Required work:
Please continue the passage on andragogy and immigrant adult learners below from the point where it stops.

Given text:
━━━━━━━━━━━━━━━━

Lee persuasively concludes that adult immigrant learning experiences are “significantly shaped by their countries of origin,” but andragogy “does not account for powerful influence of dynamic contexts in which the learners interact. Especially when it comes to the experiences of immigrant adult learners” (13). Decontextualized understandings of learning ignore complexities of the learning environment’s social structure and instructor authority as well as how these aspects affect motivation. Given the influence of andragogy on how adult and developmental education classes are taughthansen and McLean), researchers must examine how the narrow conceptualization of learners envisioned by Knowles’ conception of andragogy may influence Generation 1 learner experiences. Community colleges and scholars require an articulated theory of adult learning which recognizes learners’ diverse cultural, linguistic, and life experiences.

━━━━━━━━━━━━━━━━

Material supplied:
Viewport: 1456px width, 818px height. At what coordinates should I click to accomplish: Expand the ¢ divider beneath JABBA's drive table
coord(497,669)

━━━━━━━━━━━━━━━━

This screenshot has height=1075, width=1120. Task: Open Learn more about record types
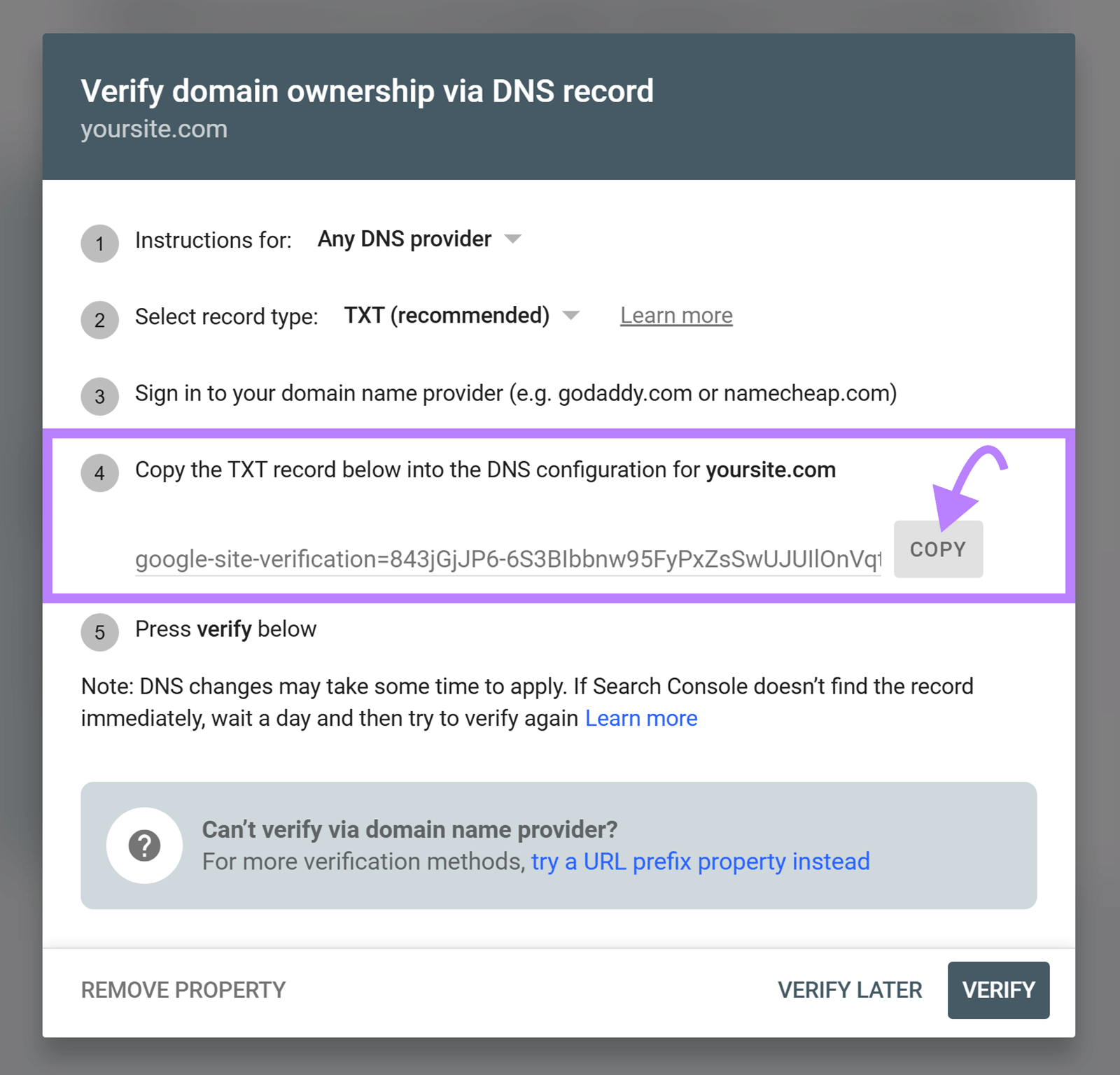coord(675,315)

━━━━━━━━━━━━━━━━

Output for this exercise:
Investment: A Sociocultural Theory of Second Language Acquisition
Bonny Norton’s investment theory examines how language learners’ self- perceptions influence their language use and participation choices (Norton, Identity and Language Learning: Extending the Conversation; Identity and Language Learning: Gender, Ethnicity and Educational Change, “Language, Identity, and the Ownership of English”; “Non-participation”; Norton and Toohey). Like other sociocultural theories of language learning, investment conceptualizes language as symbolic capital. For Norton, language is an essential resource for identity presentation and assertion of group membership. For example, by using or resisting the use of English, students in an adult ESL class can align themselves with dominant aspects of U.S. culture or reaffirm allegiance to another ethnic or national identity. Drawing from Norton, others (McKay and Wong; Toohey) explore how language learners use English to make participation choices in a variety of educational settings. However, the responses of teachers and fellow students to learners’ applied symbolic capital—and the learners’ chosen identities—vary. Instructors who accept learners’ refugee experiences as legitimate evidence of learner persistence, for instance, may still devalue learners’ previous educational experiences if these instructors feel those experiences do not align with participation expectations for a U.S. classroom (Suh, “Off from Lost”).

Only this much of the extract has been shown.